A curva ascendente foi registrada também na Bahia, onde o crescimento foi de 4,4% – em 2016, foram 7.171 assassinatos. Para realizar a pesquisa, Ipea e Fórum Brasileiro de Segurança Pública utilizam dados do Sistema de Informações sobre Mortalidade (SIM), do Ministério da Saúde.

Em nota, a Secretaria da Segurança Pública da Bahia (SSP-BA) informou que desconhece a metodologia empregada pela pesquisa e sequer teve acesso ao conteúdo, “portanto não comentará os dados apresentados”.

A pasta lembrou que fechou 2018 com uma  redução de 11% das mortes violentas na Bahia, menor número dos últimos  seis anos.

“Por fim, destaca que nos cinco primeiros meses de 2019, a queda  está em 14,8%, números divulgados também por pesquisas de outros  institutos”, diz nota.

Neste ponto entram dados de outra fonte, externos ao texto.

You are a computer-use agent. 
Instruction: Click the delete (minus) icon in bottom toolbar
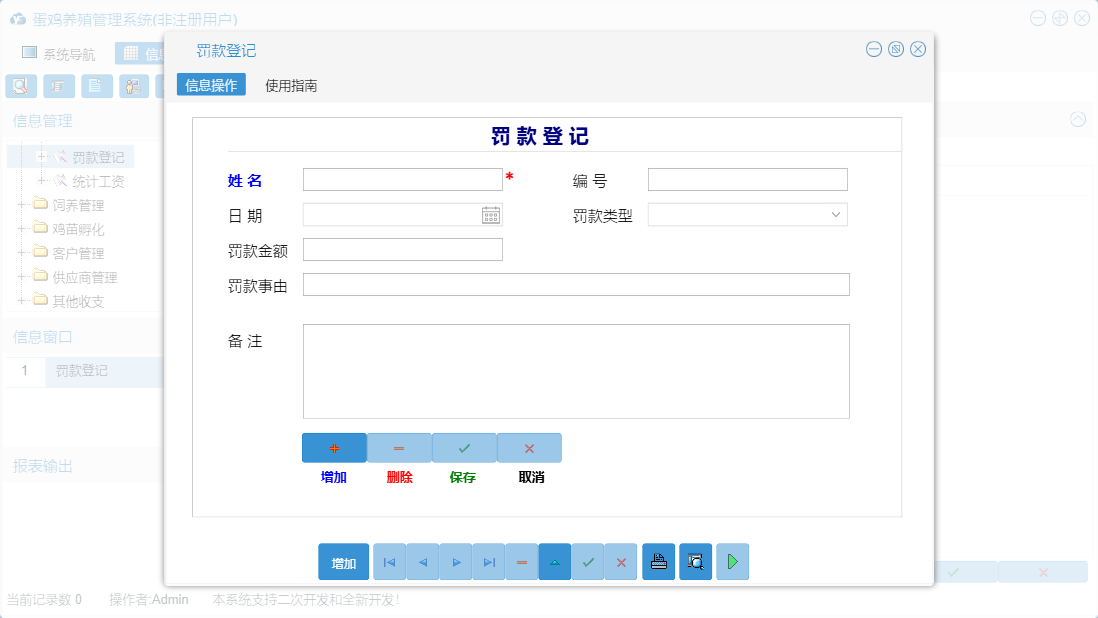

No primeiro trimestre de 2019, segundo a SSP-BA, houve queda nas mortes violentas de 18,8%.

Liderança
Por outro lado, o Atlas da Violência aponta que a Bahia se mantém na liderança nacional em números absolutos de homicídios, à frente de estados como São Paulo, Minas Gerais e Rio de Janeiro, que são mais populosos. Na taxa de homicídios, a Bahia aparece na oitava posição, com taxa de 48,8 mortes para cada 100 mil habitantes.

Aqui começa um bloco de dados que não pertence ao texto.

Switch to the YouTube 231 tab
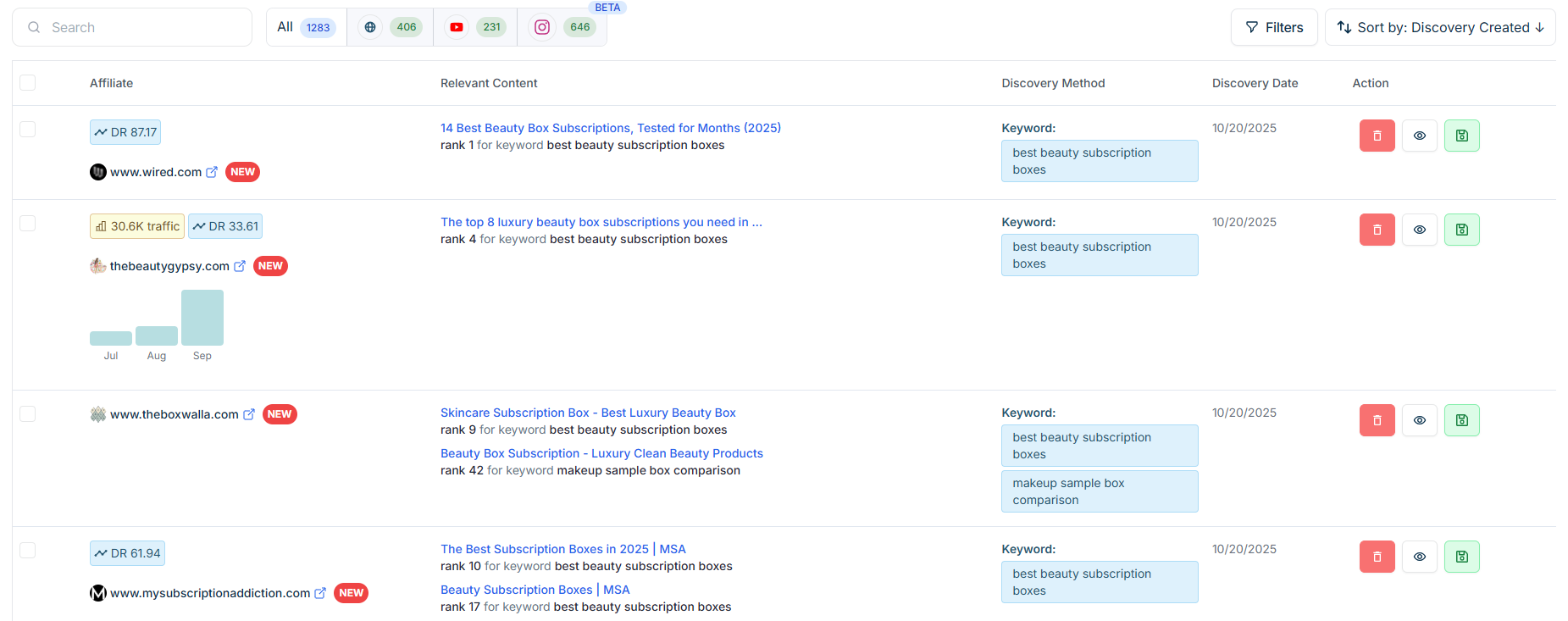1568x621 pixels. coord(474,27)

Entre homens jovens, o índice é maior ainda, de 228,7 mortes por 100 mil habitantes. Neste grupo, o volume de homicídios foi de 4.313. Considerando somente o público jovem (homens e mulheres), foram 4.522 mortes – 119,8 para cada 100 mil habitantes.

Quem tem maior volume de homicídios é o Rio Grande do Norte, com taxa de 62,8 mortes por 100 mil habitantes, seguido de perto pelo Acre (62,2) e pelo Ceará (60,2). São Paulo tem o menor número, com taxa de 10,3 mortes por 100 mil habitantes. Santa Catarina (15,2), Piauí (19,4), Distrito Federal (20,1) e Minas Gerais (20,4) aparecem logo em seguida. Considerando o número total do país, a taxa do Brasil ficou em 31,6 por 100 mil habitantes.

Os pesquisadores que elaboraram o Atlas alertam que, “para além da questão da juventude, os dados descritos nesse relatório trazem algumas evidências de um processo extremamente preocupante nos últimos anos: o aumento da violência letal contra públicos específicos, incluindo negros, população LGBTI, e mulheres”.

O número de homicídios de mulheres na Bahia, por exemplo, aumentou acima da média registrada em 2017 no estado – saltou de 441 em 2016 para 487 no ano seguinte, equivalmente a 10,4% de elevação. Em todo o país, o crescimento foi de 6,3% – de 4.645 para 4.936.

A Bahia também foi o estado com maior diferença apresentada entre os sistemas de informação da saúde (usado pelo Atlas) e da segurança (utilizado pelo Anuário Brasileiro de Segurança Pública). No estado, o número do SIM foi 572 maior do que o da segurança.

Perfil desenhado
Segundo o pesquisador Luiz Claudio Lourenço, integrante do Laboratório de Estudos sobre Crime e Sociedade da Universidade Federal da Bahia (Lassos/Ufba), o Atlas mostra o que pesquisas já vêm apontam ao longo dos últimos anos.

“Esse perfil vive na periferia, pauperizado, não tem direitos, não tem acesso à cidadania, oportunidades que outros perfis têm. O branco rico da Pituba dificilmente vai ser alvo”, afirma.

Para ele, o questionamento feito pela SSP-BA em relação à metodologia não vai reduzir as mortes. “Mudar a metodologia da apuração dos dados não apura homicídio. É preciso investir na política pública para solucionar homicídios. Vemos muito pouco foco para resolver os casos”, afirma ele.

Lourenço pontua que a taxa de resolutividade dos crimes é muito baixa, na Bahia, inclusive. “Parece que é o crime perfeito. Temos, ainda, um número alto de homicídios, o que representa uma dificuldade para se resolver”, diz o especialista.